▶ [Problem to work on] All pictures are to be skipped; retype only the lines from the top of the entries through the line with "Open the information pane", both included.

▶ [Records for the exercise]
——————
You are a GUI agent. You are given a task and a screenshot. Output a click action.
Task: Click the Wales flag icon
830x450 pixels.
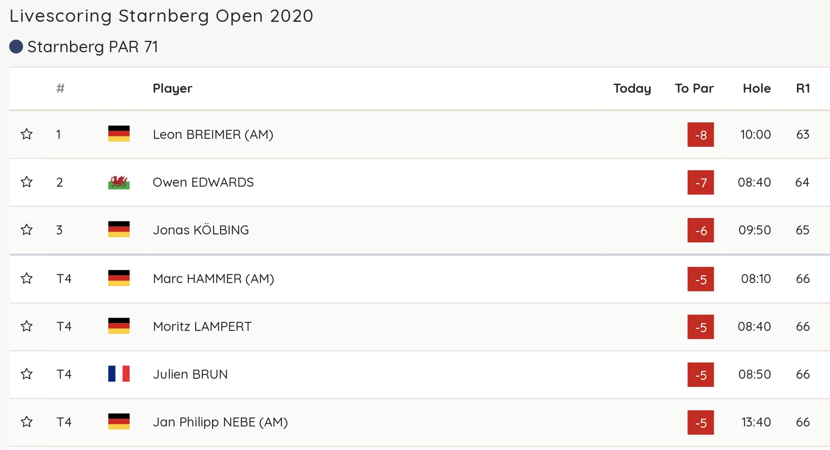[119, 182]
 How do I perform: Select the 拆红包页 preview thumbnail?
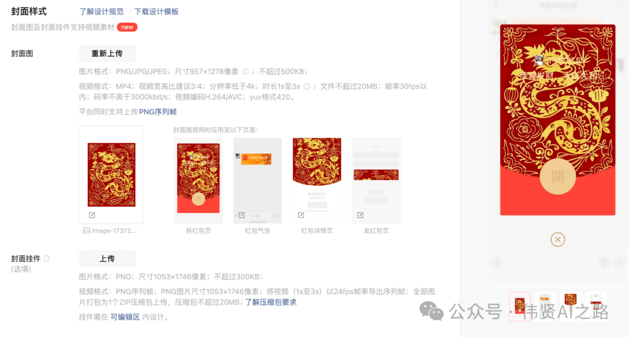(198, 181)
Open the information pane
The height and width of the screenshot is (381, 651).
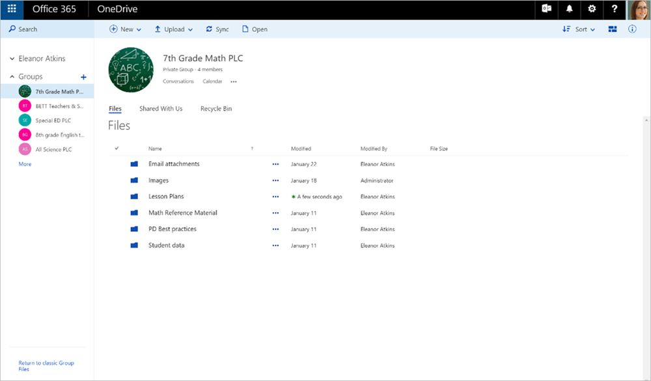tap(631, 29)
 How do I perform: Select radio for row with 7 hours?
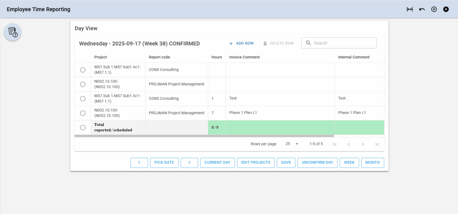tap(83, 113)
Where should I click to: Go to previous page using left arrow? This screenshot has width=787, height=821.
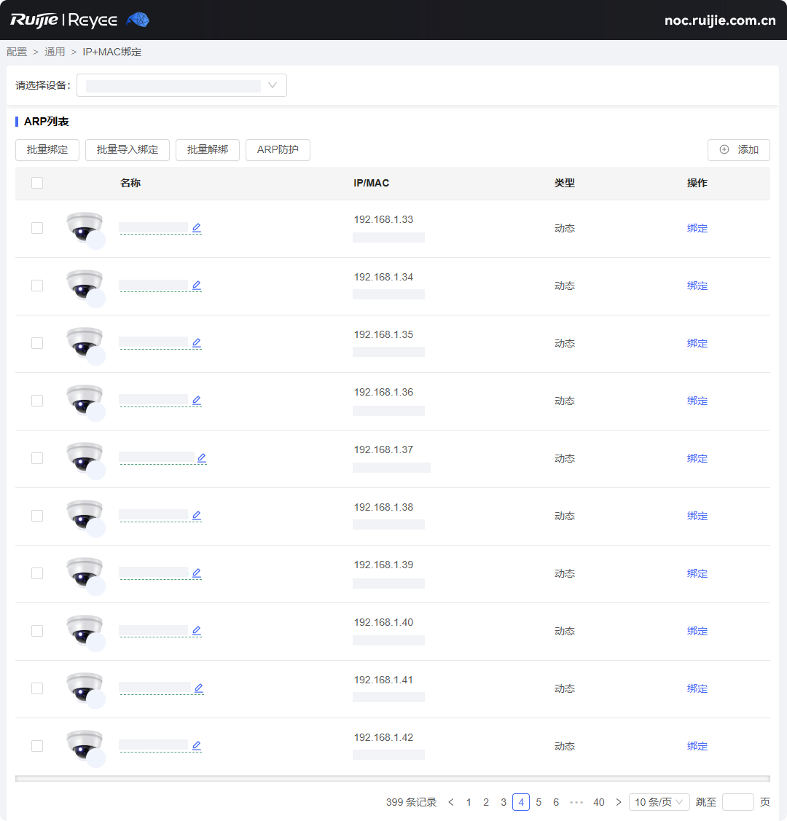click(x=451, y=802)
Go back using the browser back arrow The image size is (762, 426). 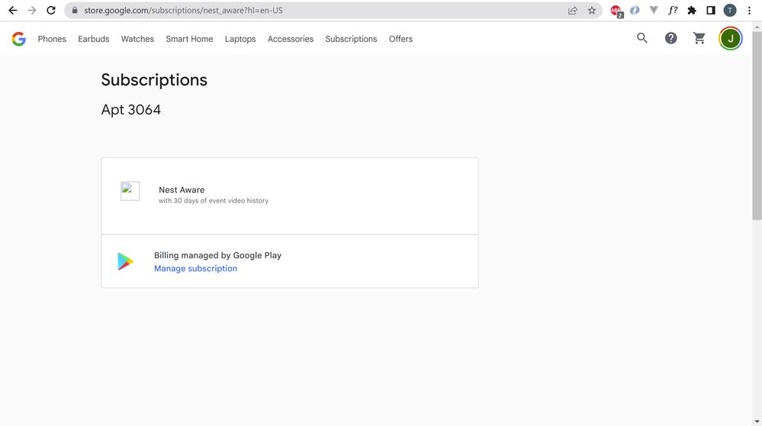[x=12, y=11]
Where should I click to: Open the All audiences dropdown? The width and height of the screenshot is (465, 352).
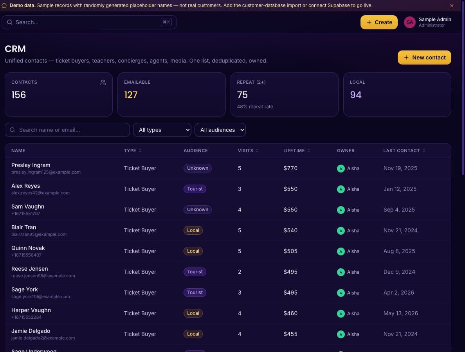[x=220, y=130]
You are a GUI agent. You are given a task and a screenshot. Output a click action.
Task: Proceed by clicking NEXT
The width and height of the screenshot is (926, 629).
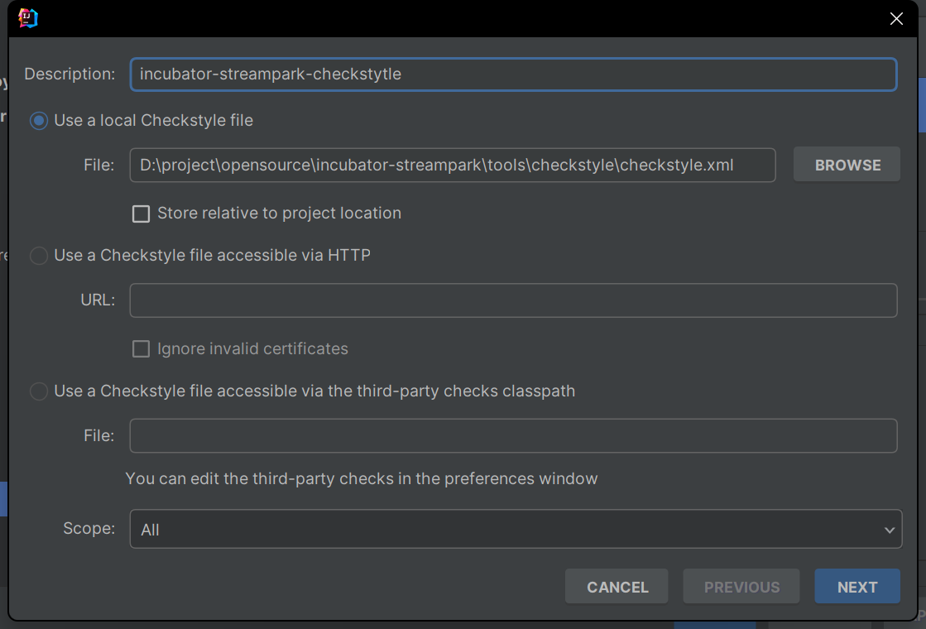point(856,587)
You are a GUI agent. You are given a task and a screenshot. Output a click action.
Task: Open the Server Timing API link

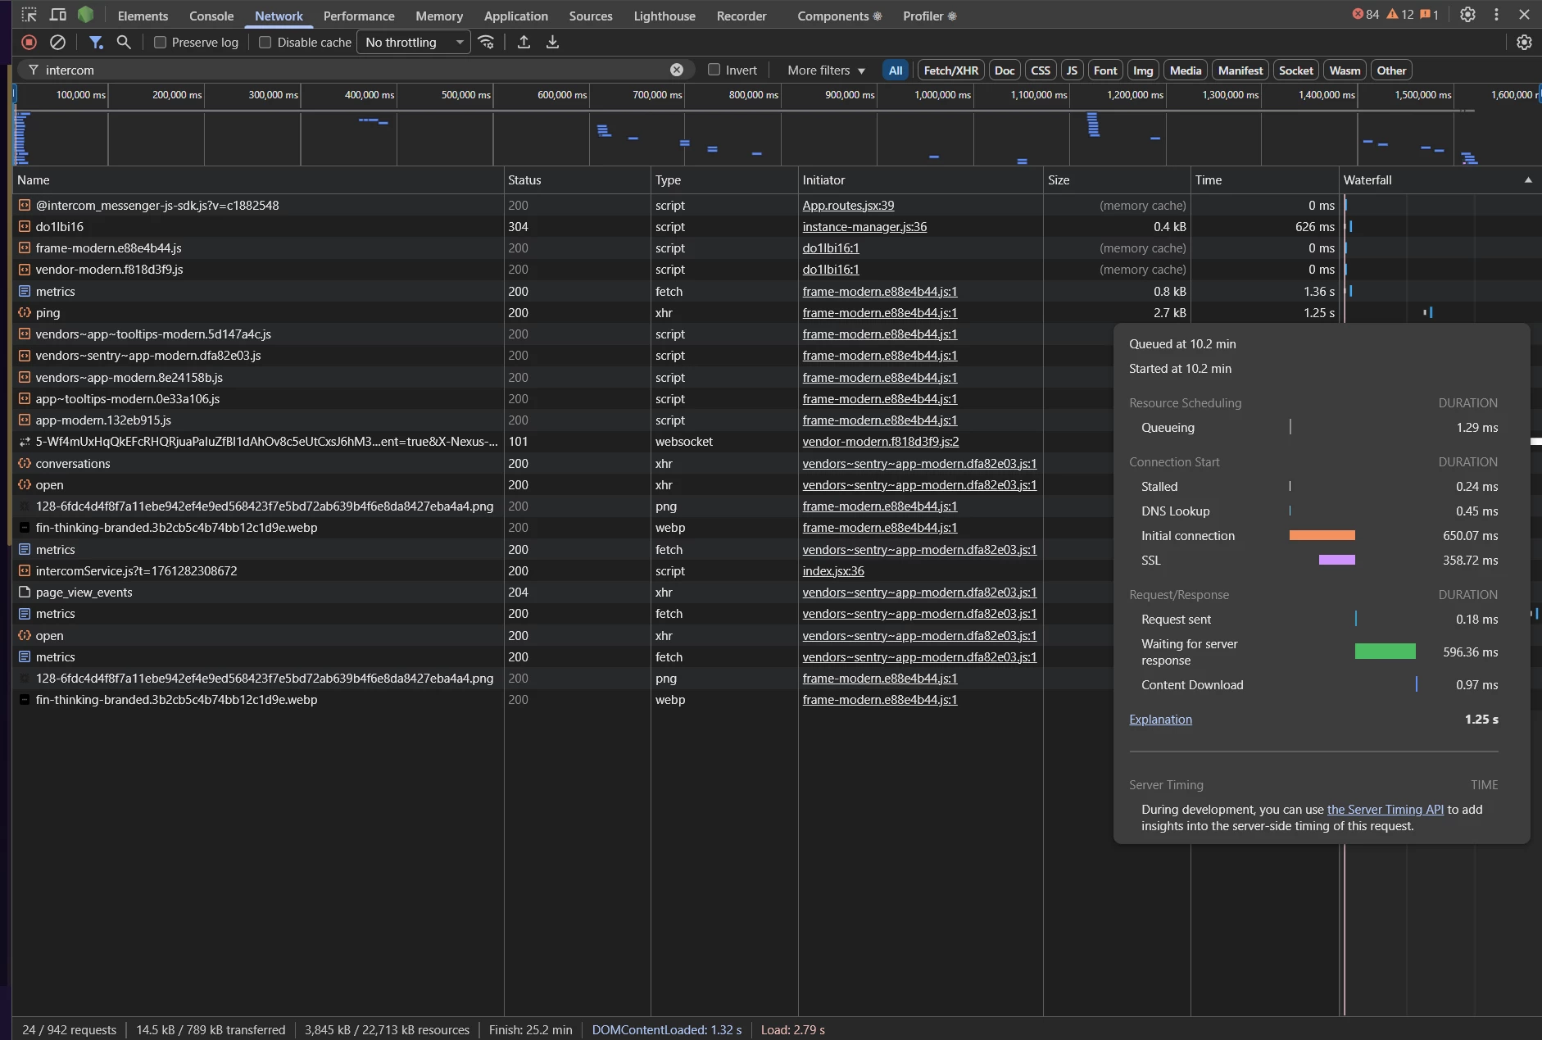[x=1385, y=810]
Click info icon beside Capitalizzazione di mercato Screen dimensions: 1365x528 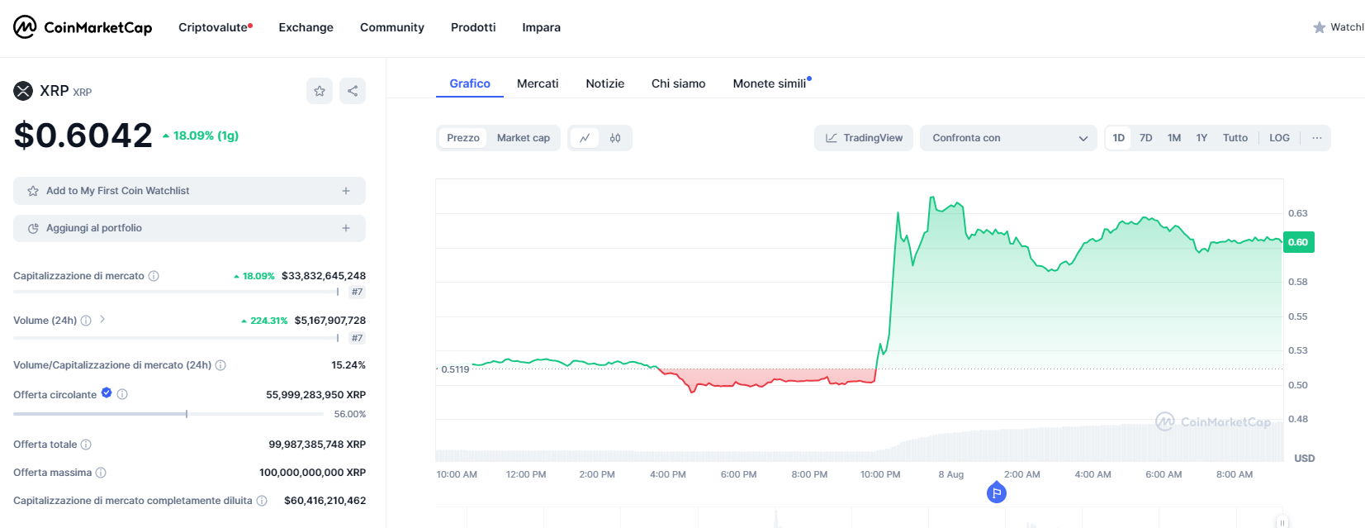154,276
——————
▶ [Reply]
You are a GUI agent. You are given a task and a screenshot. Output a click action.
Task: Click the Wales flag icon
830x450 pixels.
[119, 182]
 How do I perform: Select the 拆红包页 preview thumbnail?
(198, 181)
Open the information pane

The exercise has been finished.